__Required action__
Scan the records below for the line with "Screen dimensions: 700x379" and the line with "Given: Confirm with the green checkmark icon", and retype that range exactly, both ends included, pictures excepted.

────

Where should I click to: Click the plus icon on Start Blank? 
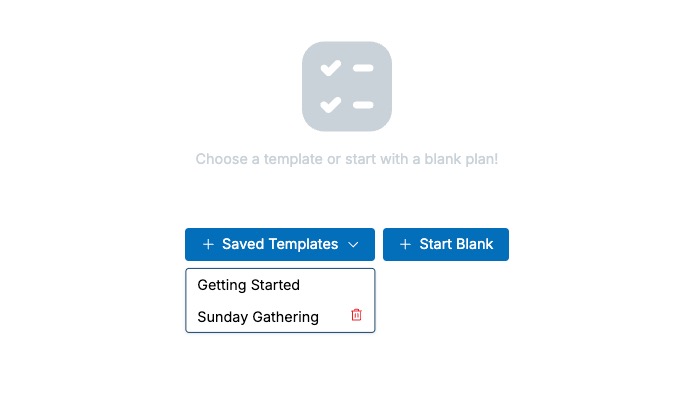[x=405, y=245]
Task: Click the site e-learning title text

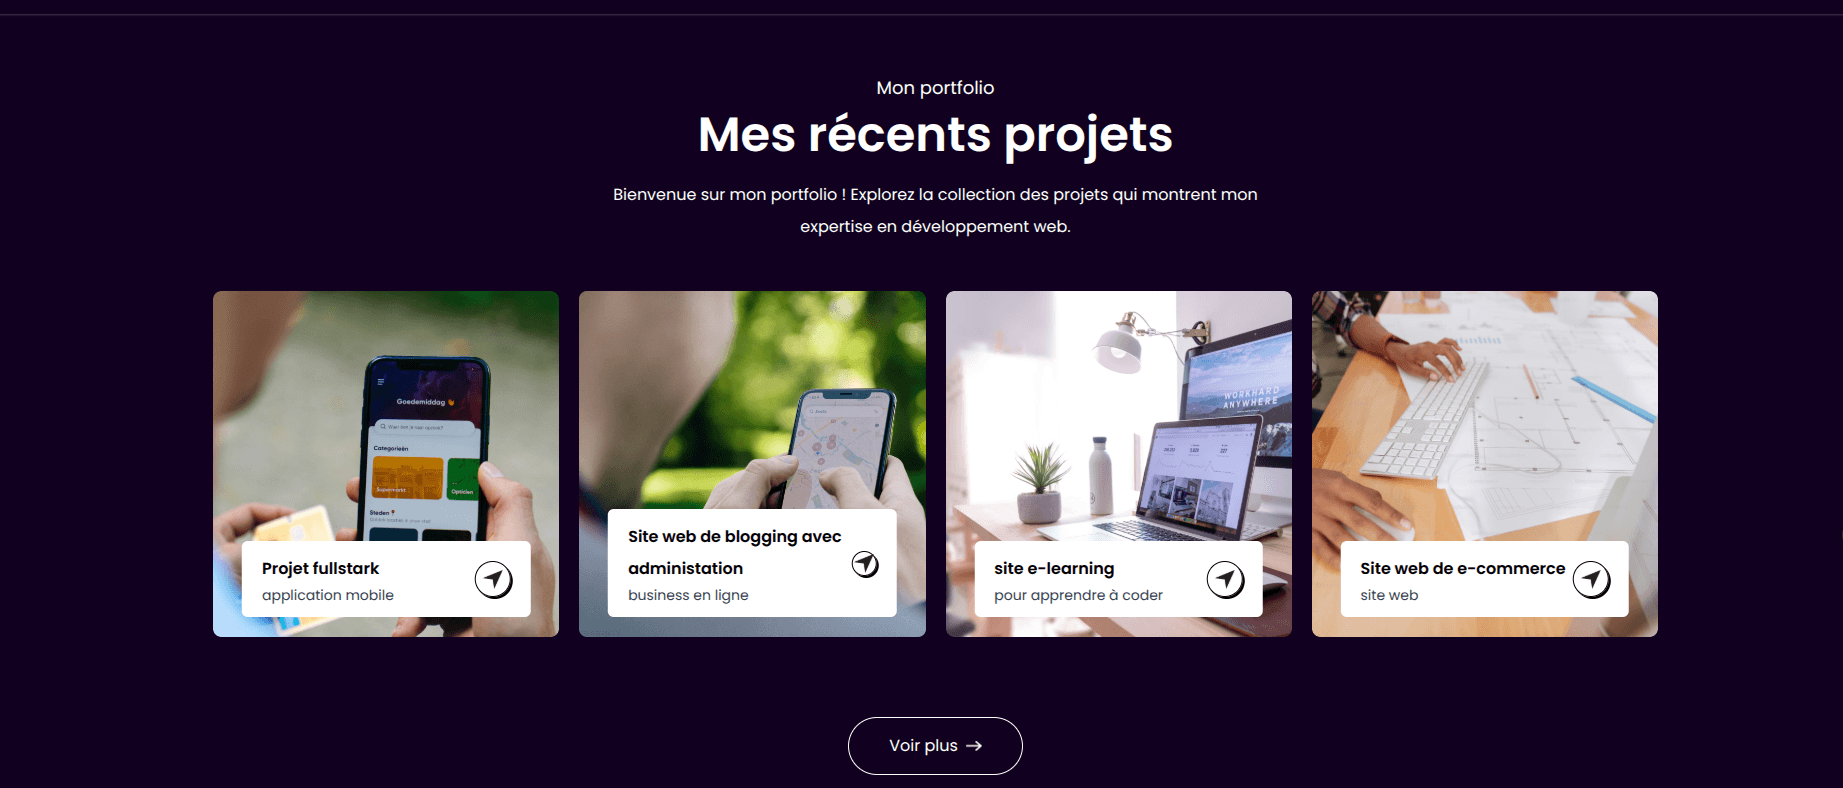Action: pos(1054,568)
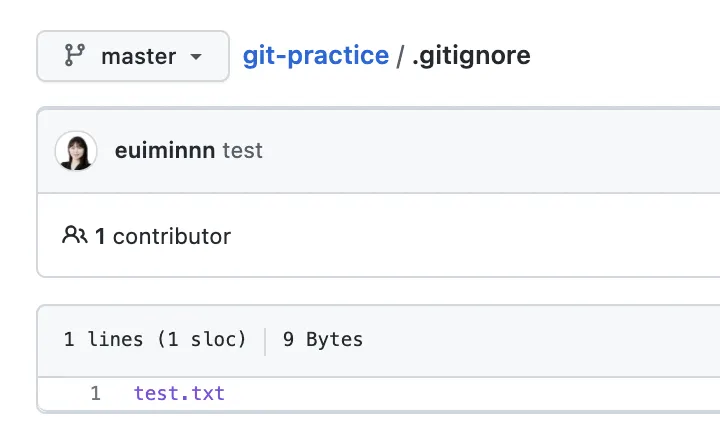This screenshot has height=436, width=720.
Task: Click the test.txt code line
Action: point(180,394)
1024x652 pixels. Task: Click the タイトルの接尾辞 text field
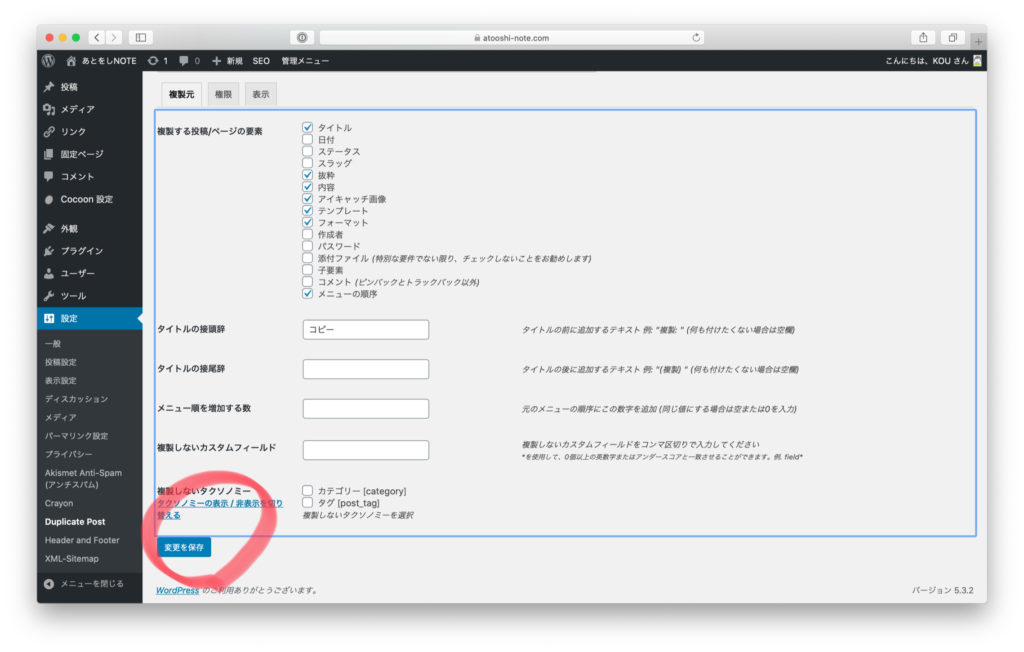[x=365, y=369]
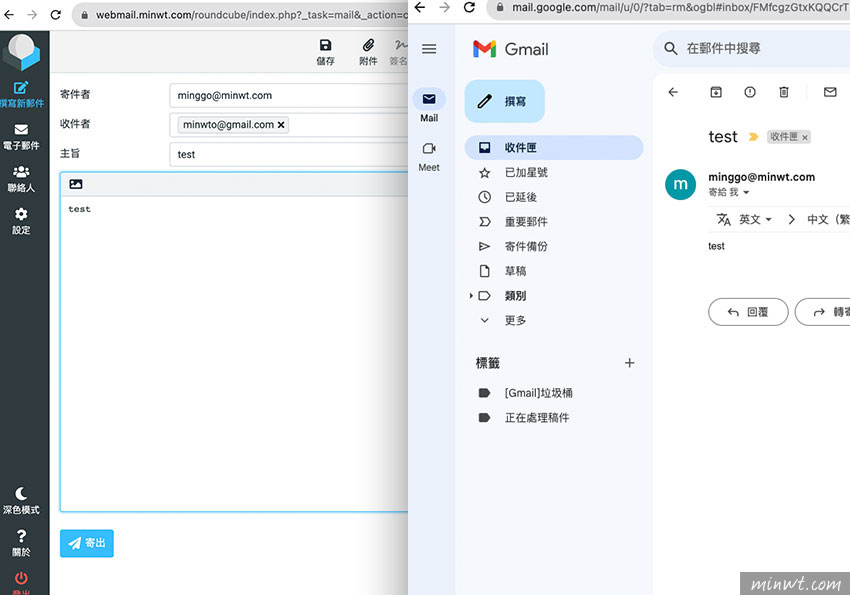850x595 pixels.
Task: Click the insert image icon in editor
Action: coord(76,184)
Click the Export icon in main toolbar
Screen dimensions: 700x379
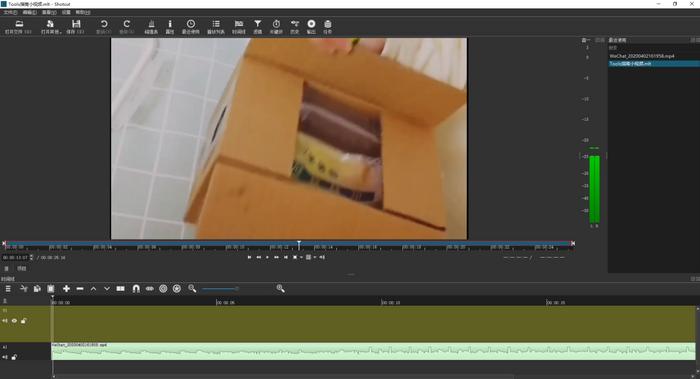tap(311, 26)
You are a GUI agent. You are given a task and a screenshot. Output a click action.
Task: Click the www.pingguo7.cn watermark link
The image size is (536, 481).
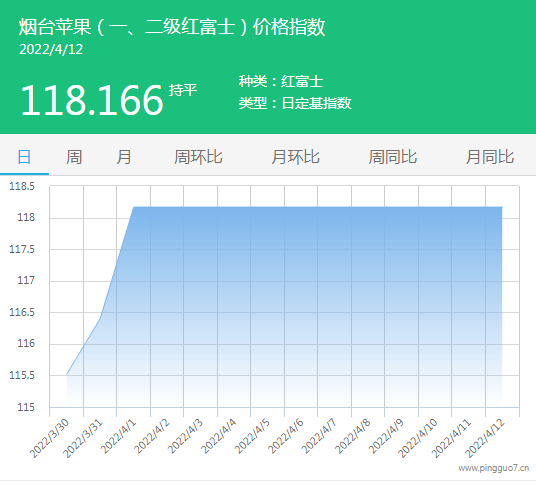point(494,468)
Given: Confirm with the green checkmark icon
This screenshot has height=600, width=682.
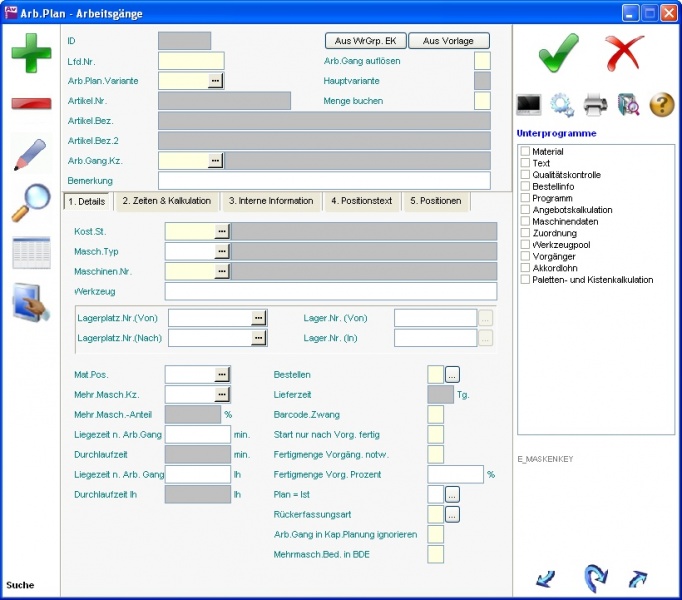Looking at the screenshot, I should [x=558, y=51].
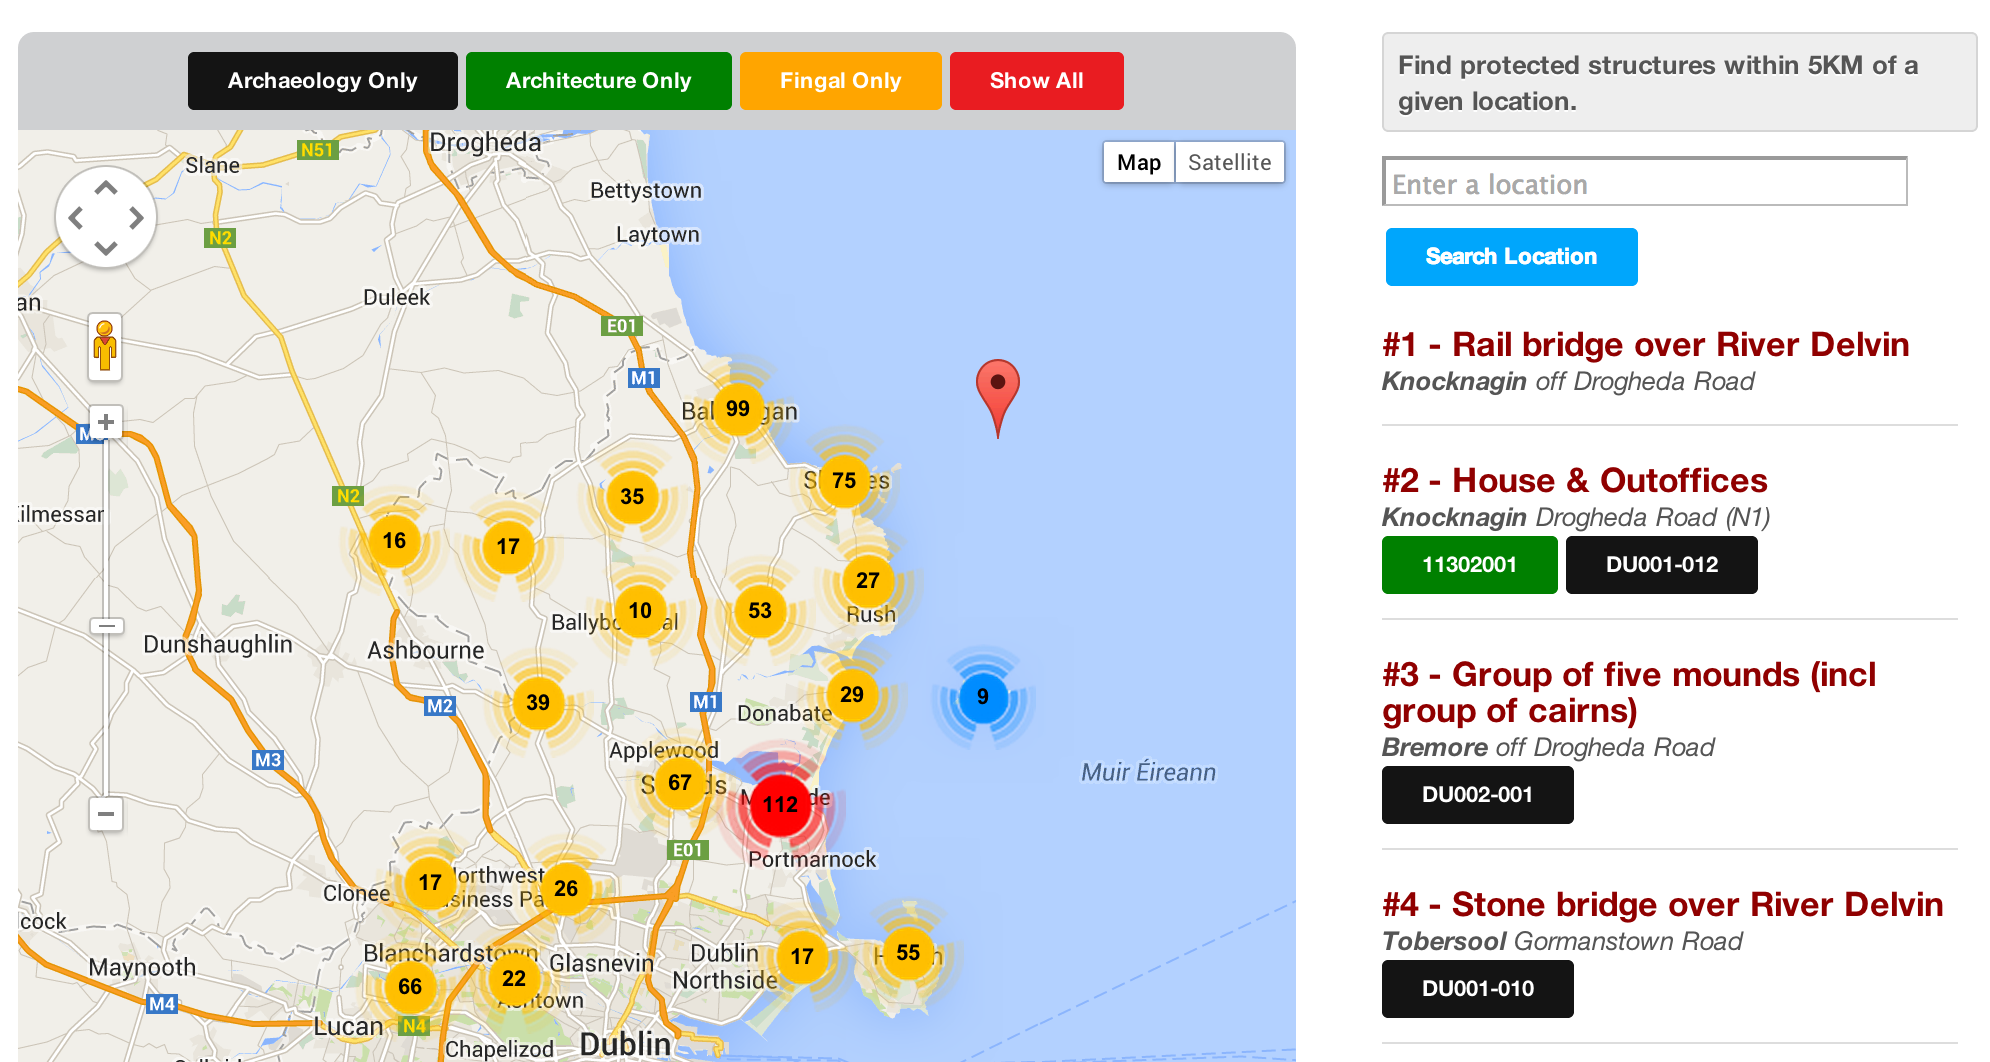Image resolution: width=1990 pixels, height=1062 pixels.
Task: Switch to Satellite map view
Action: 1229,162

────

__Exercise result__
Screen dimensions: 700x379
tap(311, 26)
You are a GUI agent. You are given a task and a screenshot. Output a click action.
Task: Click the www.pingguo7.cn watermark link
The image size is (536, 481).
point(494,468)
Given: Confirm with the green checkmark icon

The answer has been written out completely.